--- begin SELECTED TEXT ---

Sordid Lives is a 2000 American independent romantic comedy film written and directed by Del Shores. The film tells the story of a Texas family coming together in the aftermath of the matriarch's death. The screenplay is based on the award-winning 1996 play of the same name by Shores.  According to the director's commentary DVD extra feature, it includes elements of his life.

Sordid Lives received mixed reviews from mainstream audiences, but became a cult classic with LGBT fans, particularly in the South. The film was followed by the 2008 television series Sordid Lives: The Series and the 2017 film A Very Sordid Wedding.

Synopsis
A colorful family from a small Texas town must come to grips with the accidental death of the elderly family matriarch during a clandestine meeting in a seedy motel room with her much-younger married neighbor. The woman's family must deal with their own demons while preparing for what could be an embarrassing funeral.

--- end SELECTED TEXT ---
--- begin SUPPLIED MATERIAL ---

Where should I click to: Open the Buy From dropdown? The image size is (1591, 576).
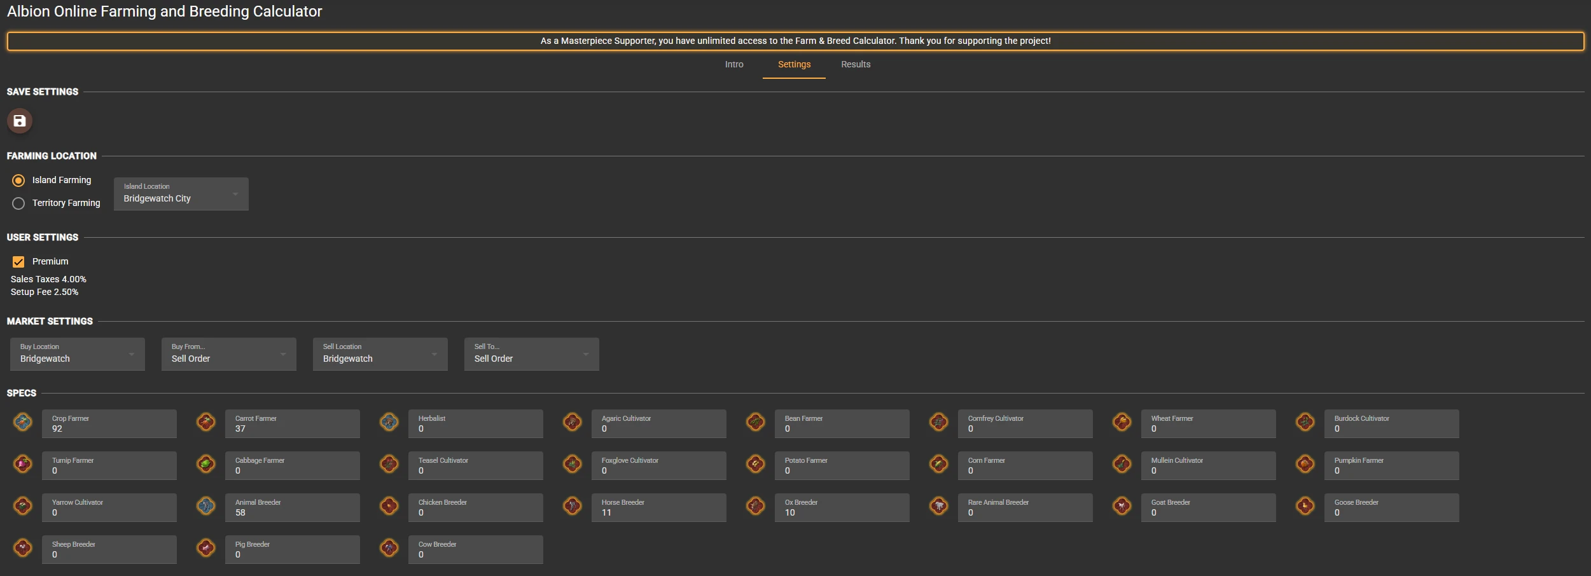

--- end SUPPLIED MATERIAL ---

## SET TASKS
1. In the Sordid Lives text, what is the screenplay based on?
2. Reproduce the part of the Sordid Lives text starting at "Sordid Lives is" and ending at "of his life.".
3. Translate this sentence from the Sordid Lives text into Spanish: "The film was followed by the 2008 television series Sordid Lives: The Series and the 2017 film A Very Sordid Wedding."

## ANSWERS GIVEN
1. The award-winning 1996 play of the same name by Del Shores.

2.
Sordid Lives is a 2000 American independent romantic comedy film written and directed by Del Shores. The film tells the story of a Texas family coming together in the aftermath of the matriarch's death. The screenplay is based on the award-winning 1996 play of the same name by Shores.  According to the director's commentary DVD extra feature, it includes elements of his life.

3. A la película le siguieron la serie de televisión de 2008 Sordid Lives: The Series y la película de 2017 A Very Sordid Wedding.